_WHAT YOU WILL DO_.
Repeat only the lines below that run from the line with "Screen dimensions: 1041x848" to the line with "You are a GUI", ends included; skip every picture.

▼▼▼

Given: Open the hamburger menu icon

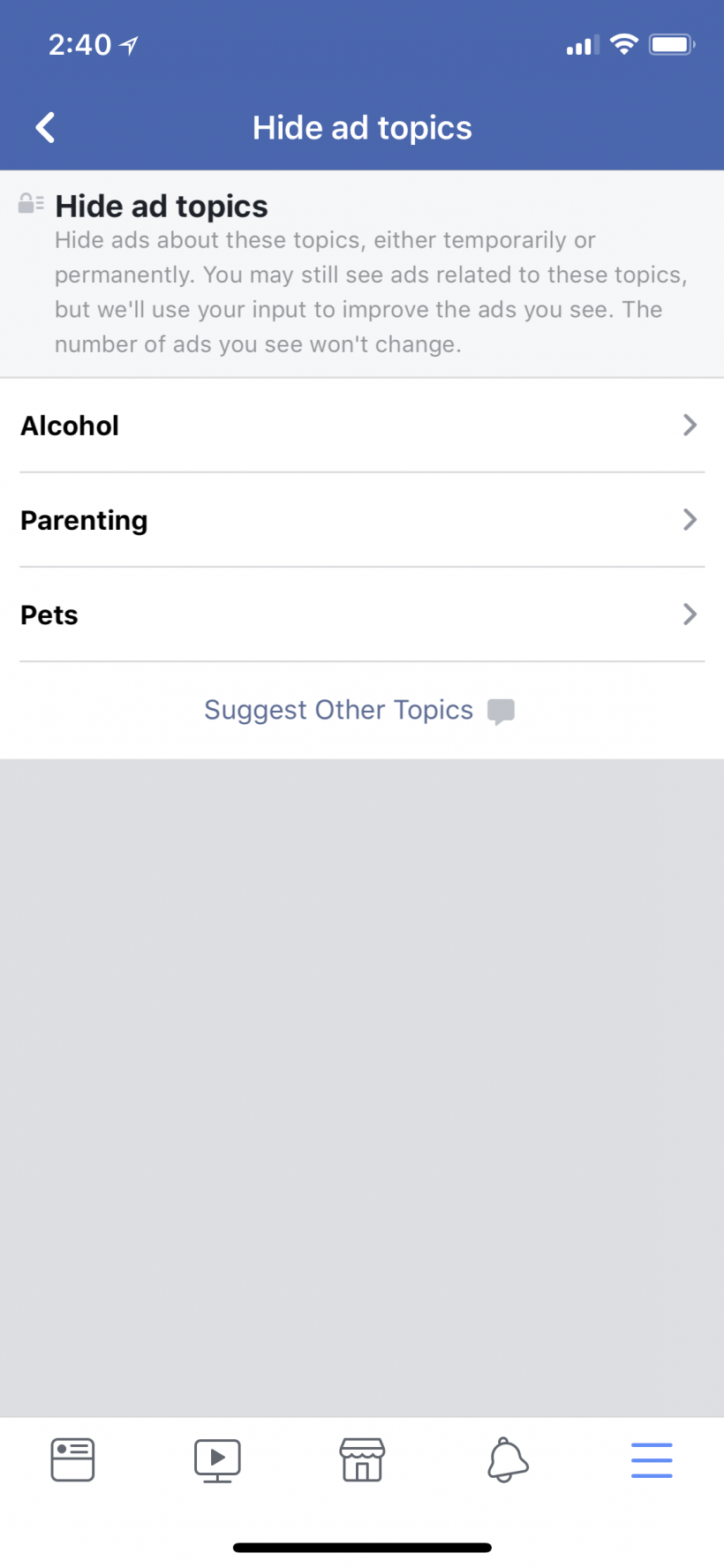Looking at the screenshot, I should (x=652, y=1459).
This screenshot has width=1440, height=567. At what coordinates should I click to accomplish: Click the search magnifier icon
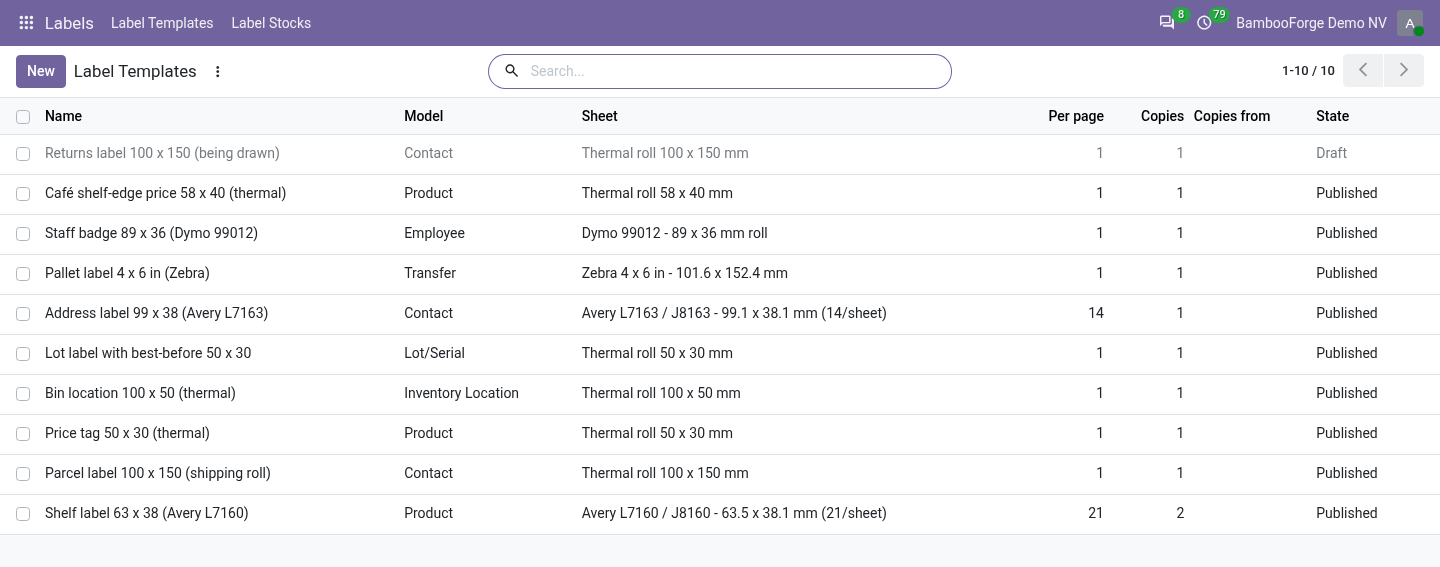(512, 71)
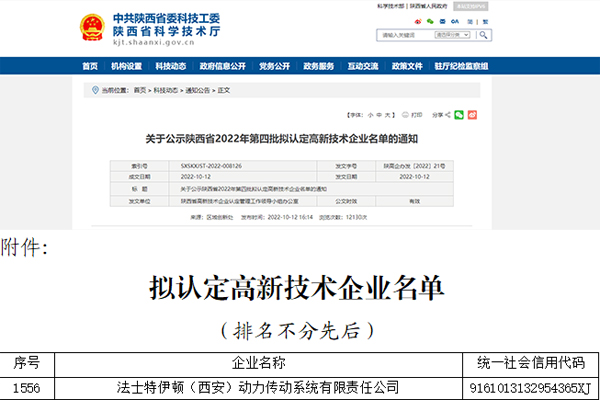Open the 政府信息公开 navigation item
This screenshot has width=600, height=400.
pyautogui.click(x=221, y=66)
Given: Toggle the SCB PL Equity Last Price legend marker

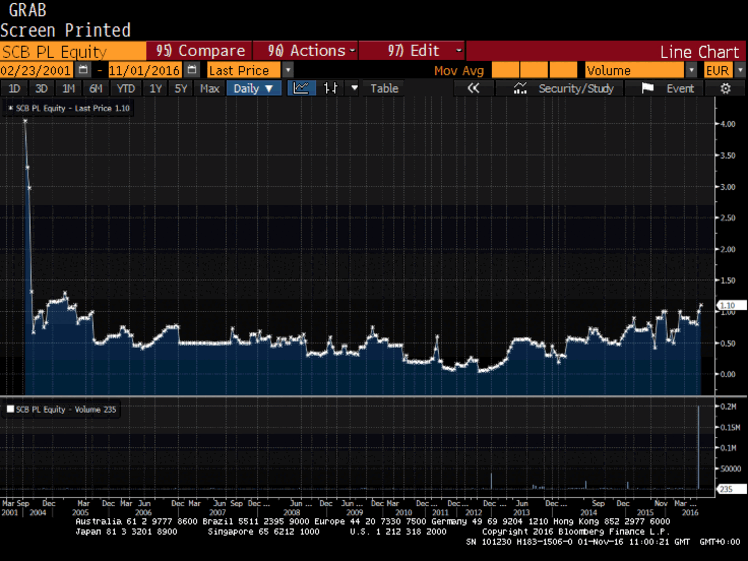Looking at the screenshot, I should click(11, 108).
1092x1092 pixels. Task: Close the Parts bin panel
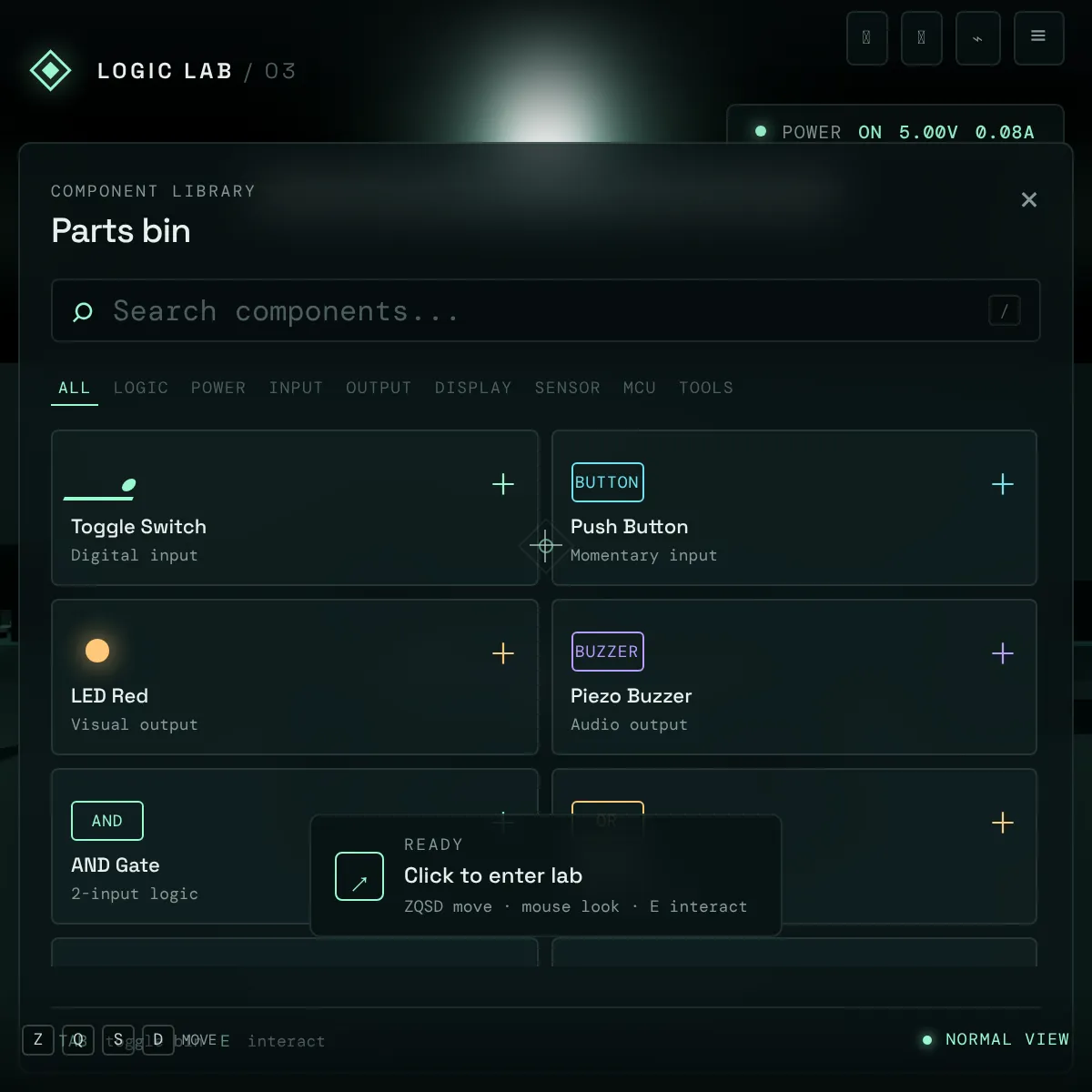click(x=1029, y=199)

▲▲▲
▼▼▼

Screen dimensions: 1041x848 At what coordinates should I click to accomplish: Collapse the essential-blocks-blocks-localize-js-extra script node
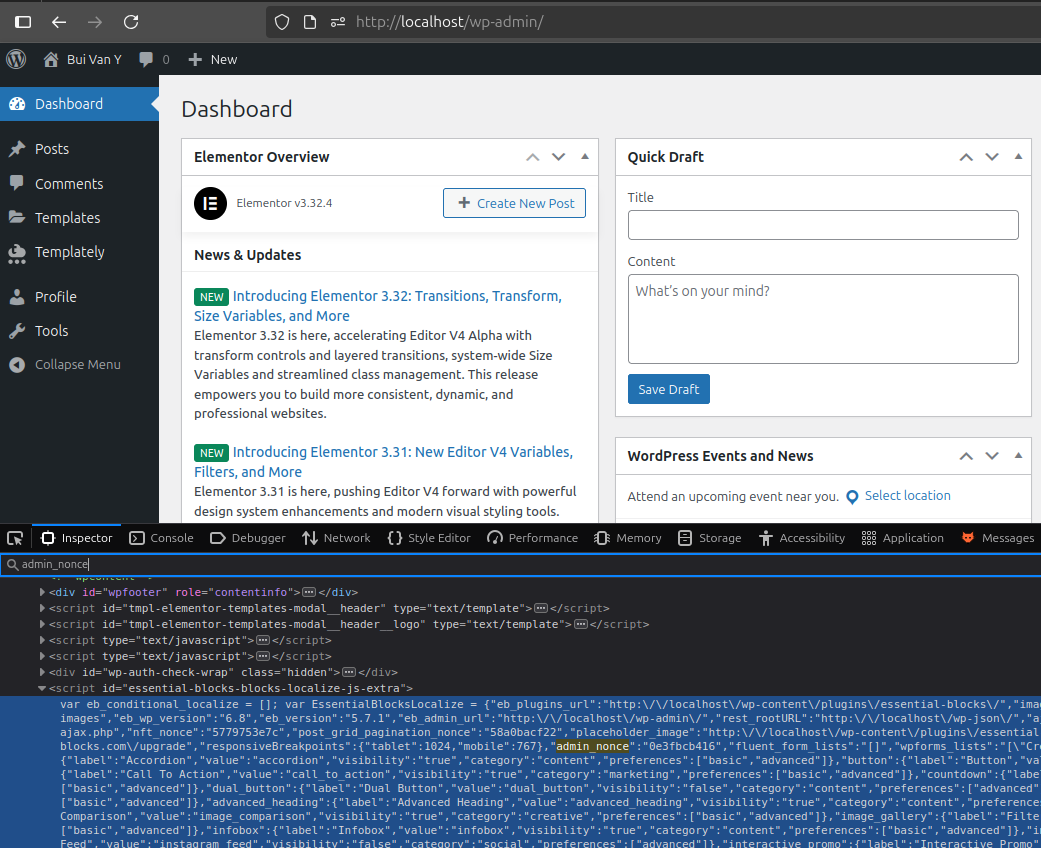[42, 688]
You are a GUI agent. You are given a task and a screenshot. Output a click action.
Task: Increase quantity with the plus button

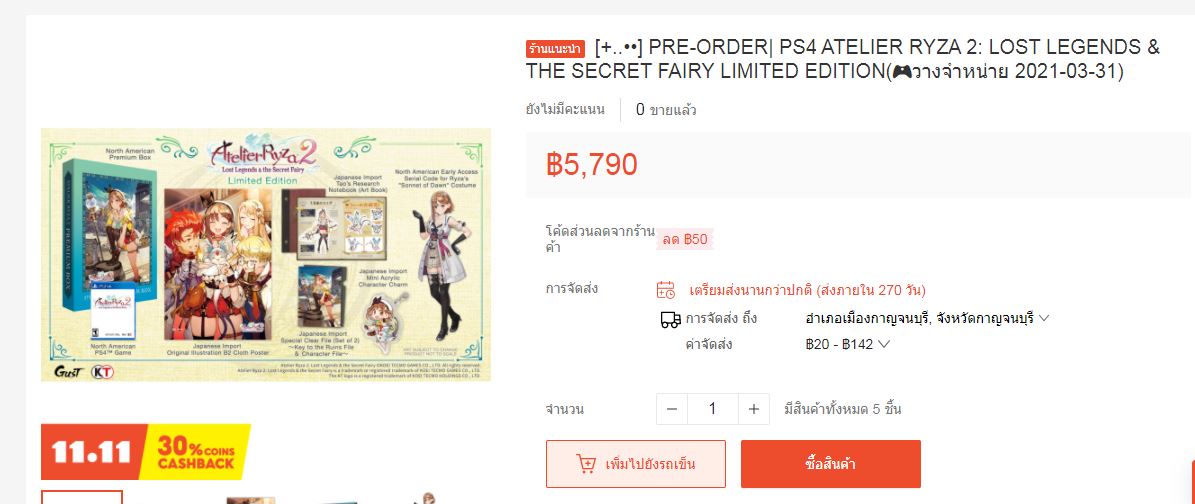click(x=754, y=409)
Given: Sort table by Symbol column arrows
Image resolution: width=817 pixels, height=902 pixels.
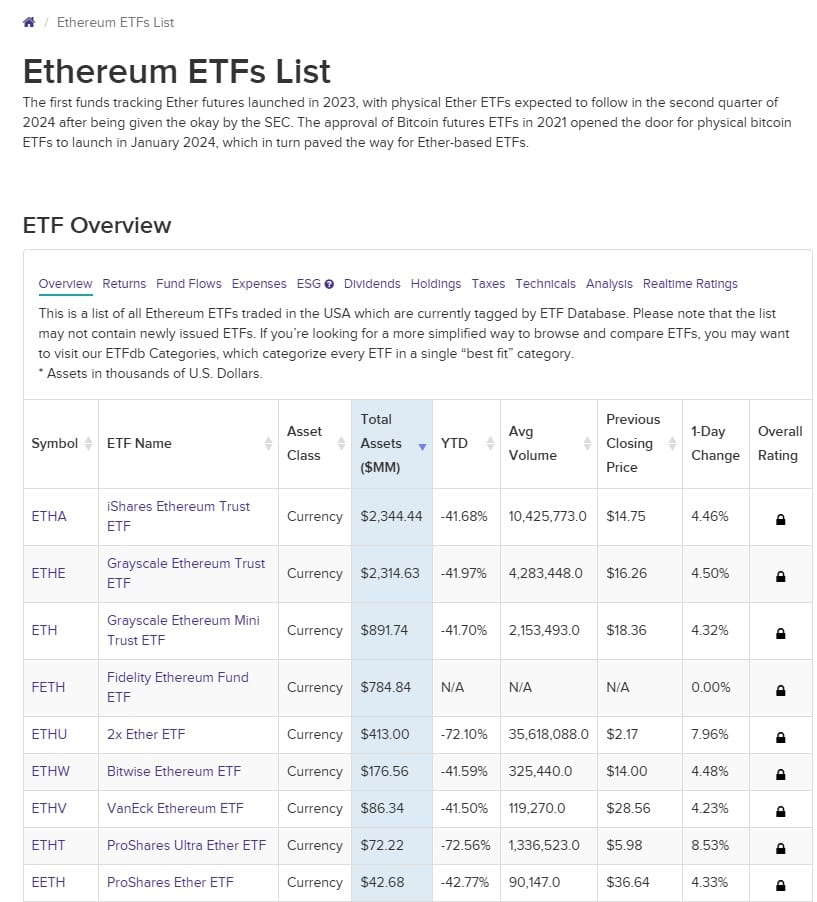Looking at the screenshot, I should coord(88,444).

▲▲▲

_ANSWER AREA_.
Screen dimensions: 1041x848 At what coordinates should I click to accomplish: Collapse the essential-blocks-blocks-localize-js-extra script node
[42, 688]
You are a GUI agent. You are given a task and a screenshot. Output a click action.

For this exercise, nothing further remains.